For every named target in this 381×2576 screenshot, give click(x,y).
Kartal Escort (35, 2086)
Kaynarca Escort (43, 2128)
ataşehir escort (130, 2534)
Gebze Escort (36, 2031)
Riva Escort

********************

▶ **DIRECTIONS FOR THIS TASK**
The line containing "Kaynarca Escort (43, 2128)" and each line after it through the end of the listing above must be printed exactly, with nothing added.

▶ **SOLUTION TO THE PROBLEM**
Kaynarca Escort (43, 2128)
ataşehir escort (130, 2534)
Gebze Escort (36, 2031)
Riva Escort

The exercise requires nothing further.